Interesting, does going to a larger school with more alumni connections tend to have a faster career progression in the quant finance world? I know the prestige of your undergraduate school is very important finance world, but I guess I assumed it was less so in the quant finance world because nearly everyone attends grad school at some point. I've been looking at some smaller tech schools (Caltech, HMC, etc.) with math/cs education equal to if not better than that at top universities. From a career progression standpoint, would you advise against these?

Another famous one at Penn is if you want to get into Arts & Sciences but don't particularly want to have to deal with the 15% acceptance rate, just get into the School of Nursing (40% acceptance), spend six months or so freshman year learning how to do breast exams on attractive women, suddenly declare that "nursing isn't for you," and then do a relatively easy internal transfer into Arts & Sciences...
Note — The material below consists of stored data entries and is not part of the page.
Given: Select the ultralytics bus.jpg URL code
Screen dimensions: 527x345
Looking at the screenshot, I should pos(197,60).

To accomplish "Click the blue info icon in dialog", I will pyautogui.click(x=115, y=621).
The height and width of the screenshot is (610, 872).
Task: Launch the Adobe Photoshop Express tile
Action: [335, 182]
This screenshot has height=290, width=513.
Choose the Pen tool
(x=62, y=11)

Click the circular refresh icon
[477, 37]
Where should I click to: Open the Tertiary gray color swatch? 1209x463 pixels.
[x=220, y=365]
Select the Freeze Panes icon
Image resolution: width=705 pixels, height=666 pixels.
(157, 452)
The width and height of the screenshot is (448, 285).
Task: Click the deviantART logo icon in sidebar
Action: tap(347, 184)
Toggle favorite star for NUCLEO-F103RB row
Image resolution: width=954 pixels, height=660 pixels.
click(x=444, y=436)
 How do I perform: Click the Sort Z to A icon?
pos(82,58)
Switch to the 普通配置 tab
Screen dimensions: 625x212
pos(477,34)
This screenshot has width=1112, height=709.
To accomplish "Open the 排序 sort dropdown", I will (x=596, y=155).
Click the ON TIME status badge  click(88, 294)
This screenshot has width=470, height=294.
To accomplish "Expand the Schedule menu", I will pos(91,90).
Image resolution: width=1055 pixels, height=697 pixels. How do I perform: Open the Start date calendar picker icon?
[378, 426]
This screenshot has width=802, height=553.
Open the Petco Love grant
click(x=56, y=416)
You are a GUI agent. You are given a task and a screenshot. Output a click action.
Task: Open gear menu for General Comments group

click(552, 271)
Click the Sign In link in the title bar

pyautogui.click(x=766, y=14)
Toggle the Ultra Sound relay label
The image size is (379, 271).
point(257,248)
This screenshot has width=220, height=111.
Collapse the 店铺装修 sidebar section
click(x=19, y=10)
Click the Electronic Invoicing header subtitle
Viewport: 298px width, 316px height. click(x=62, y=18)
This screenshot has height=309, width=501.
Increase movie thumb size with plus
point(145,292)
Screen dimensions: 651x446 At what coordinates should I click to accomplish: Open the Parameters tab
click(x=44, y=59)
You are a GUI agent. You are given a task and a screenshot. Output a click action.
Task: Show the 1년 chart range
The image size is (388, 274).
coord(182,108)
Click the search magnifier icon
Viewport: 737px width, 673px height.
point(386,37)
lmao I'll be sure to keep that in mind.

Another dual degree option I've been looking at is Computer and Cognitive Science. Basically it would allow me to get a BAS in CS + a BA in math and allow me to explore AI/machine learning. How do you think this compares to getting a BA is math + CS as a second major (CIS now offers a 'CS as a second major option' for CAS students)?

NETS seems cool too but seems like it doesn't provide a large enough math foundation to pursue graduate school.